The Buffet Approach to Open Science

We have written about a few of the open science practices, some of which are becoming the norm, such as preregistration (and whether it prevents creativity). I’ve also been invited a few times to give classes and workshops to introduce various audiences to open science and how to implement the practices associated with the overall term (which covers so much more than changing our experimental and publishing habits, but that’s another blog post). Doing so means engaging with researchers from various disciplines, who conduct dramatically different types of studies, and approach science from a different angle than the prototypical theory-testing experimenter. The discussions around open science I had in these contexts have been extremely useful for me, and led me to promote what I call the “buffet approach” to open science. In short, I think it makes most sense to pick and choose those components and practices from open science that fit a specific project, career stage, personal skills, and institutional support.

To illustrate the buffet approach, I’ll use examples from my own research, but your own constraints will be different. I also need to preface this post by making clear that I was very lucky in working in very supportive environments (big shoutout to Alex Cristia and Caroline Rowland, who recognized the benefit and necessity of open science very early). With less support, adopting open science practices becomes much harder and makes it necessary to find your support community elsewhere (check out for example R-Ladies, ManyBabies, PSA, FORRT, …)

Buffet rule 1: You might not be able to try everything 

At a buffet, what you try also has to fit your diet – not all open science practices are even available for everyone, think preregistration for iterative theory building or data sharing for videos. To stick with the metaphor, some people are allergic to milk, so they will not try the yoghurt dressing with their salad. But balsamic is a good alternative.

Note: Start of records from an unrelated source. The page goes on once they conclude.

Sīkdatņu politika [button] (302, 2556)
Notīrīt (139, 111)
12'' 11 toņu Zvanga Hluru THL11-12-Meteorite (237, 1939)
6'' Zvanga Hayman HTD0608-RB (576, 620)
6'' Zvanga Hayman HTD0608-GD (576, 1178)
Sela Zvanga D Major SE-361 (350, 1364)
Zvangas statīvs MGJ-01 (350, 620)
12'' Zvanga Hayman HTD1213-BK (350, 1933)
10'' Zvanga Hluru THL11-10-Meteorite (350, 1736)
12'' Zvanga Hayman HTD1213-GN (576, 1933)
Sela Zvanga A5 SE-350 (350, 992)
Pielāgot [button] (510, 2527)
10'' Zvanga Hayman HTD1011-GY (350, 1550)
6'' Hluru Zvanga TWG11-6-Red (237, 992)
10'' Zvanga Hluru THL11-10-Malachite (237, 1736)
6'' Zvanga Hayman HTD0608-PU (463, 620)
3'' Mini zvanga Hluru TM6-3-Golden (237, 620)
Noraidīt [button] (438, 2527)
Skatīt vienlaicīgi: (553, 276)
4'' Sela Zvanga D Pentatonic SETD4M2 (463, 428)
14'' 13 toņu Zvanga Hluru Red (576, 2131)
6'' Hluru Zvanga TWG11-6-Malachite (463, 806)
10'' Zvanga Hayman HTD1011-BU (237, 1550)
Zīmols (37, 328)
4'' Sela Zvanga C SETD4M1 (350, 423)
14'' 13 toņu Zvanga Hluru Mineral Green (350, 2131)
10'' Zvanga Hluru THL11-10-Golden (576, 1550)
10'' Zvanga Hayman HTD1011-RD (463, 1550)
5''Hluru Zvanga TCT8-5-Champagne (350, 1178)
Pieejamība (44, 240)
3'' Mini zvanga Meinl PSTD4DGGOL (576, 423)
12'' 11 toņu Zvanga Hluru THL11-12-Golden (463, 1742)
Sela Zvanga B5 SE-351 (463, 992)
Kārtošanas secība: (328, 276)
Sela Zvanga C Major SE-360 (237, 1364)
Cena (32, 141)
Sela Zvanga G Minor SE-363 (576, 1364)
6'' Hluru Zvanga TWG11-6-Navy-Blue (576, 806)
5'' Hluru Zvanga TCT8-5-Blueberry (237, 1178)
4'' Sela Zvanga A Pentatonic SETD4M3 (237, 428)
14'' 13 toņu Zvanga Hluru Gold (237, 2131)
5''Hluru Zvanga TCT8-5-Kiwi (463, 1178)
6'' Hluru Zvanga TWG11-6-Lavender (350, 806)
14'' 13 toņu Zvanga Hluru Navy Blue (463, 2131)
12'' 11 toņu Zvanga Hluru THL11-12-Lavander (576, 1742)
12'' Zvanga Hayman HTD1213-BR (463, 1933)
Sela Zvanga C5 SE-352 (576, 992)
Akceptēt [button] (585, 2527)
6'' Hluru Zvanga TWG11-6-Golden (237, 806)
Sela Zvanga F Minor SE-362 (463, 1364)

So what if I can’t share my raw video data? Is data sharing completely out of the question then? I know we like simple distinctions (think significant vs non-significant) but open data, for example, comes in more shades than just black and white. Of course, it is possible to share everything from raw data, over derived data (in my own work for example I take video recordings, which I often cannot share. But I can share annotations, summary statistics, etc), to meta-data (data about the data: where were videos recorded, for what purpose, with what equipment, …). But it is also possible to keep some parts of this pipeline that contain sensitive information (here: the video, and names and personal information in the annotations) private and share the cleaned annotations only. This is exactly what the CHILDES database of child language has been doing since 1984, and it’s still a key resource in understanding language acquisition. This means, even the transcripts are incredibly useful for researchers when video or audio recordings are not necessarily shareable.

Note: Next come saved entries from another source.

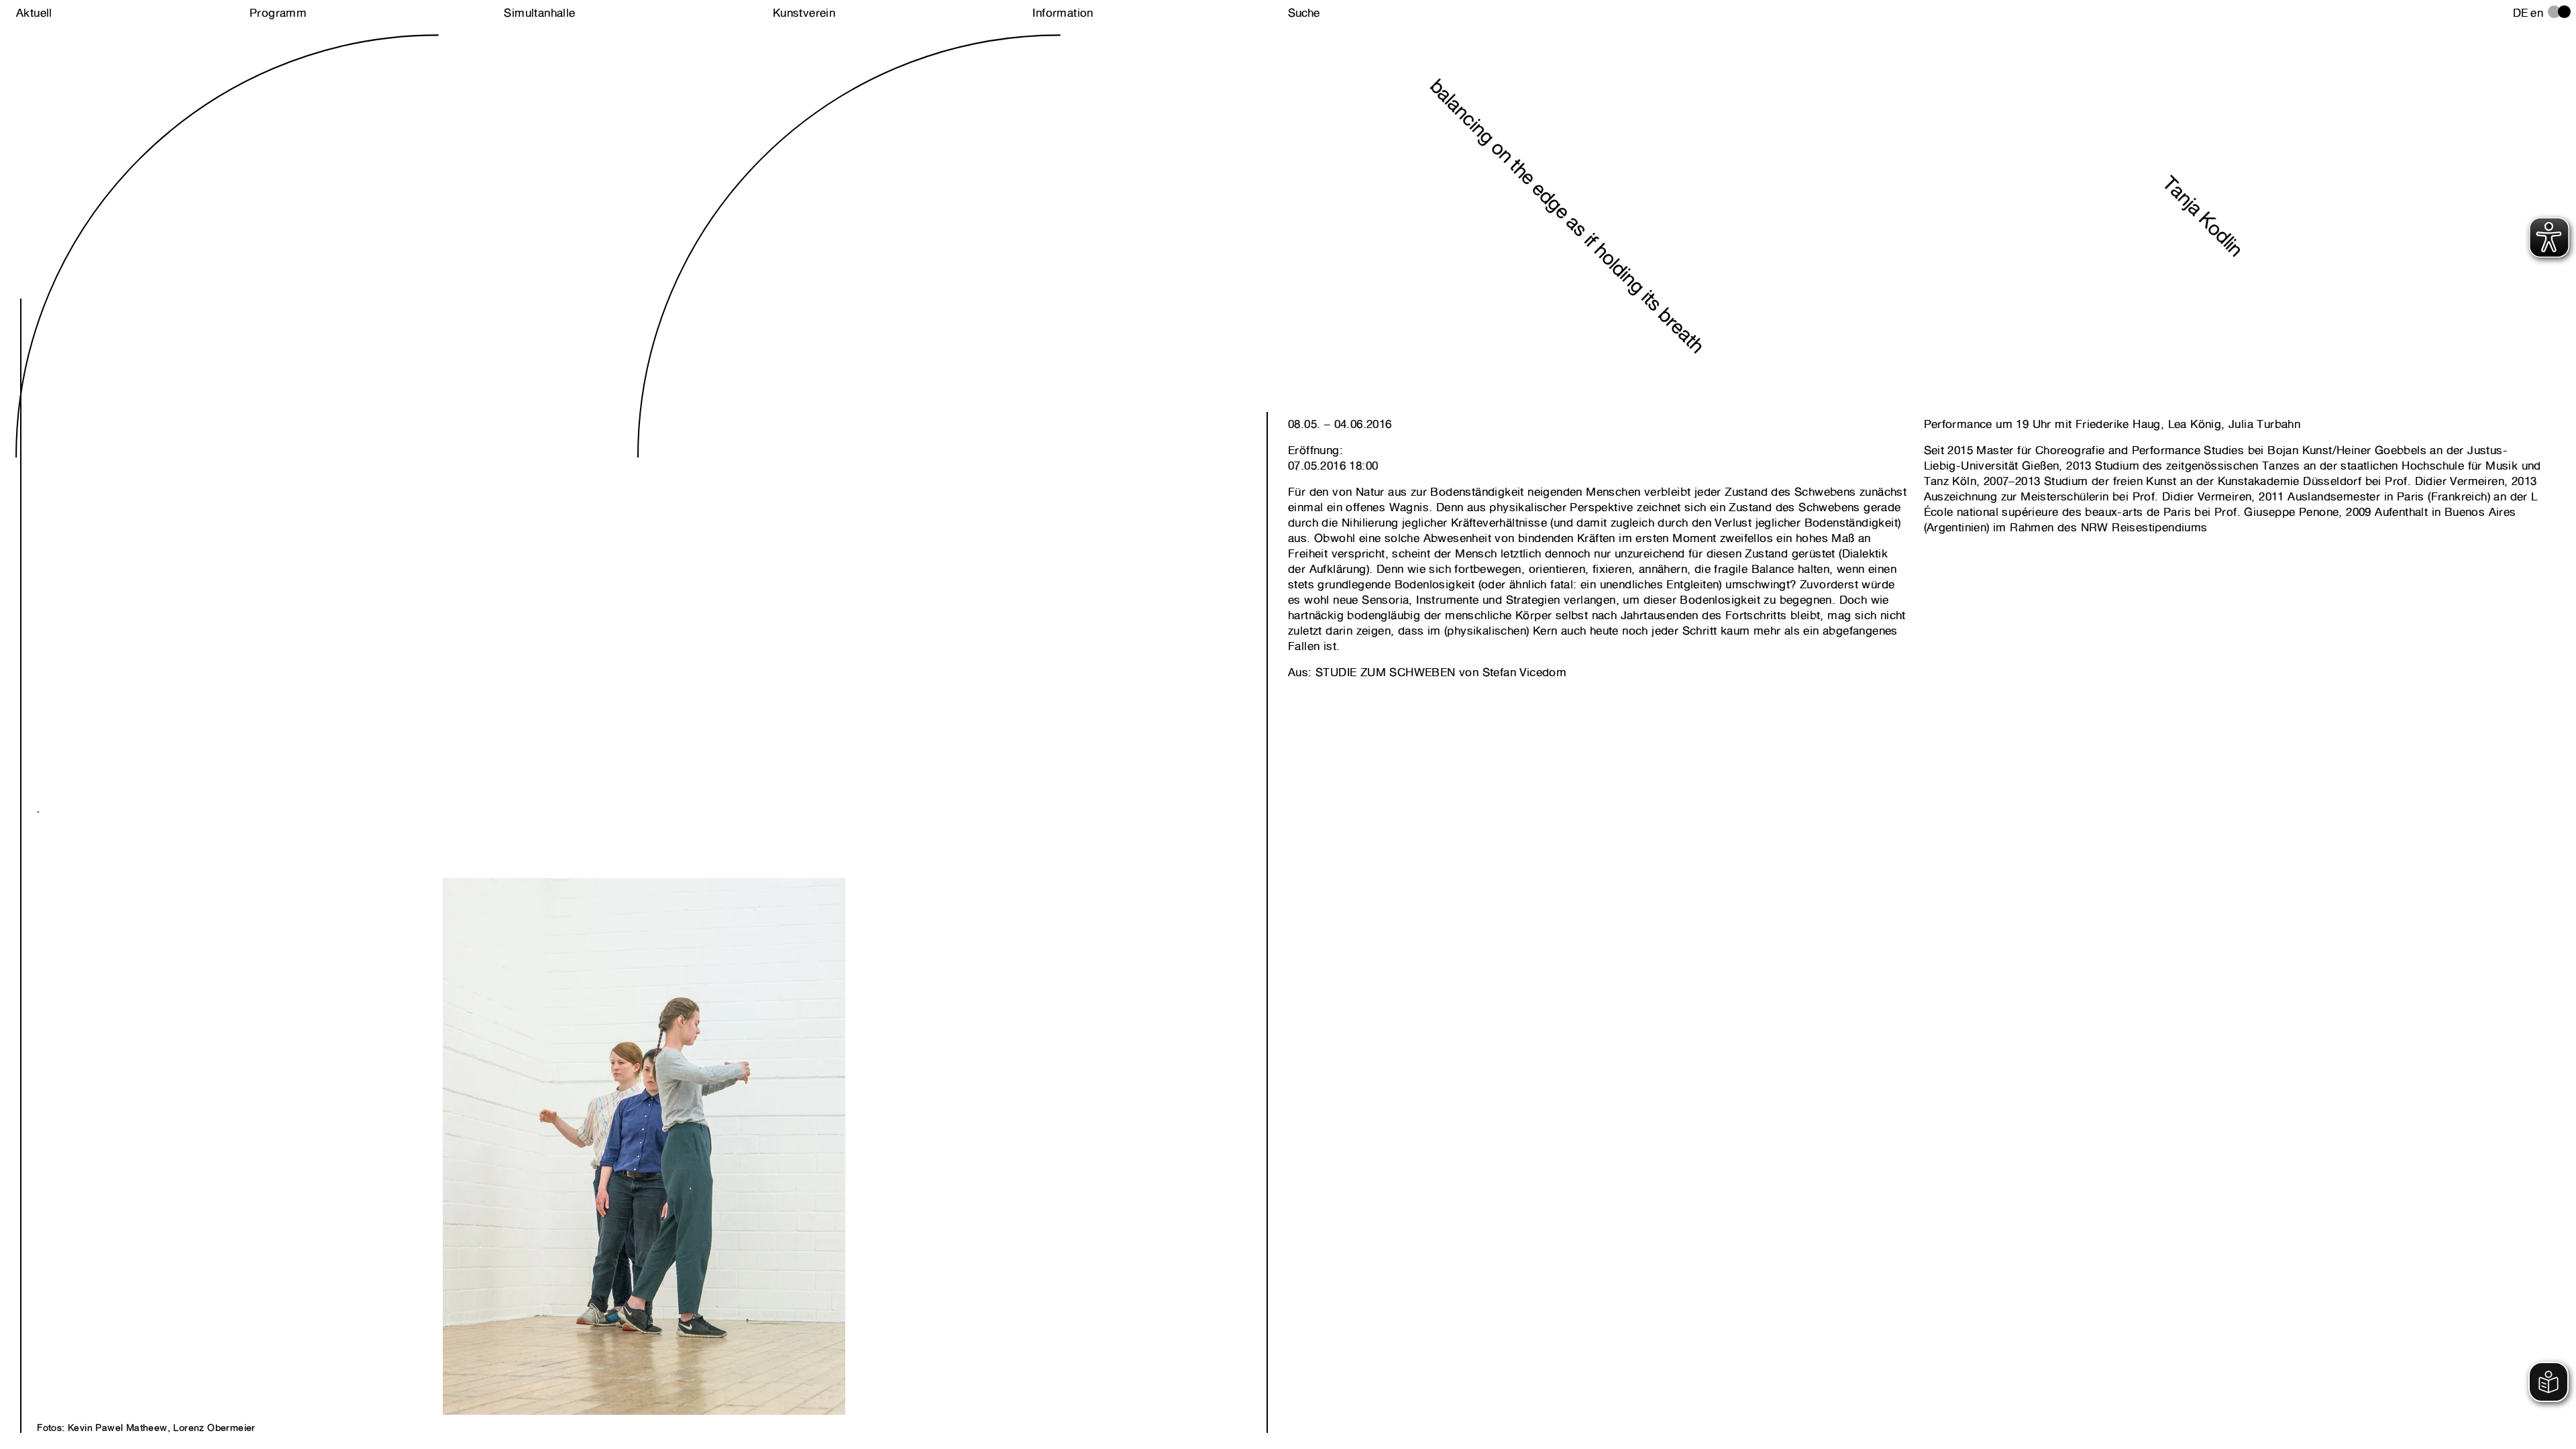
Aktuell (34, 12)
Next (340, 1098)
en (2536, 12)
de (2520, 12)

Hearing that you don’t have to go all in with data sharing can, in my experience, take a great burden off researchers’ shoulders. Especially when working with sensitive data, it is important to stress that open science does not have to mean access to everything for everyone. We also need to consider our participants’ rights and our obligation to behave ethically. 

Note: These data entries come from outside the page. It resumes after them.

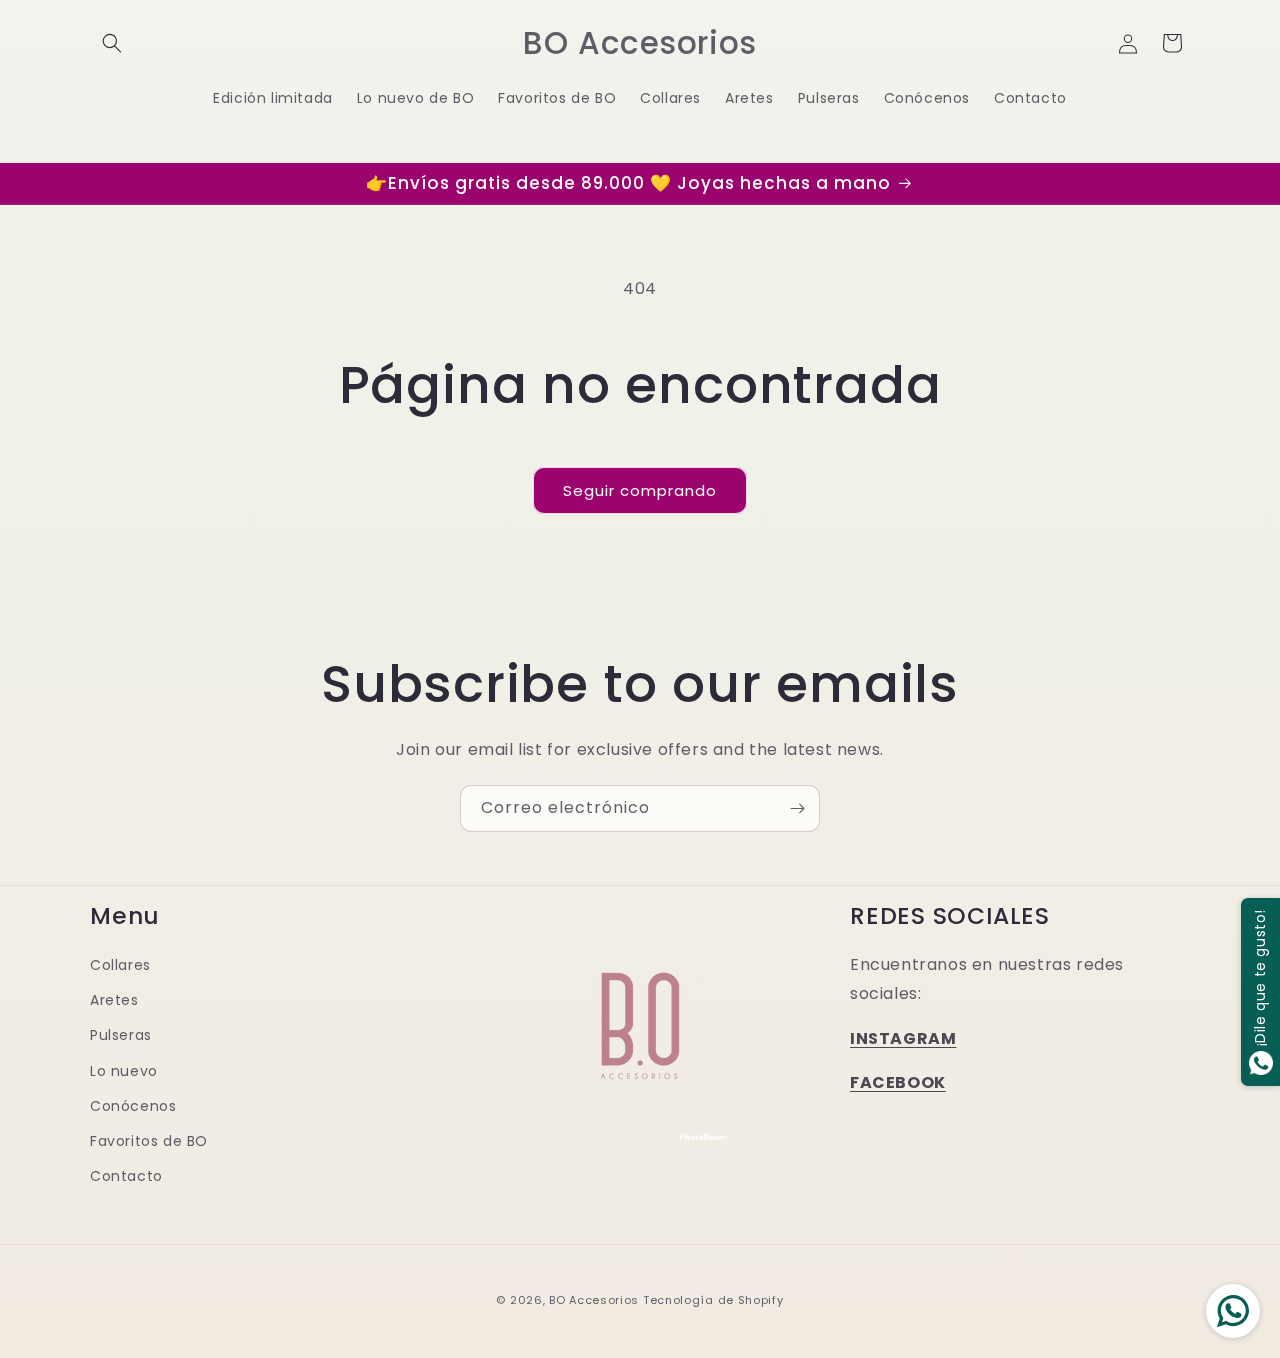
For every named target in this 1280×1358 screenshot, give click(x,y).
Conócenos (133, 1105)
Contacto (126, 1175)
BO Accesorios (594, 1300)
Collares (120, 964)
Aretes (114, 999)
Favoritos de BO (149, 1140)
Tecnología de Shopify (713, 1300)
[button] (112, 43)
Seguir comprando (640, 490)
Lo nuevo (124, 1070)
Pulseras (121, 1035)
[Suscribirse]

I would say such gradedness exists for most open science practices. Think of preregistration: You can preregister before data collection (as I did here), or write a registered report. Both are (usually) quite different in their level of detail and commitment. Or you can preregister before data analysis (as done here). Or you preregister twice: both before data collection and before data analysis, for example when you need to amend something, because you realized you knew less about your data than you thought (like how many participants of a certain population you could get or whether children will make it through your wonderfully balanced but rather long experiment). We discuss the topic in more depth in this preregistration primer (open access version) your favorite bloggers co-wrote with the fantastic Naomi Havron.

Buffet rule 2: You don’t have to try everything at once

That’s basically the heart of the buffet approach: You eat what you like and feel like, but don’t have to go for everything that is on the table. So if for a specific project you want to share materials and data, but did not preregister (maybe because it will be an exploratory study or simply lacked time and resources), that’s already a great step forward. Open science practices are not all or none, you can pick and choose, match and mix, and do what’s most suitable to your career stage, project, lab, and level of support. 

I am thinking of trying too many things at once as a stuffing yourself: You don’t get to enjoy the benefits of single dishes, and it won’t feel good. I’ve made this mistake myself, both at buffets and with open science. For preregistration, this post shares what I learned during my first forays, which was a lot, because I made a lot of mistakes. I also do think that my past data sharing efforts could have been better, because I didn’t have the time to really think through what other researchers might find useful. This is because I tried to do too much at once with little support (which, by the way, has increased a lot in the past years, but still, sharing data is hard to do right, see the next rule…). 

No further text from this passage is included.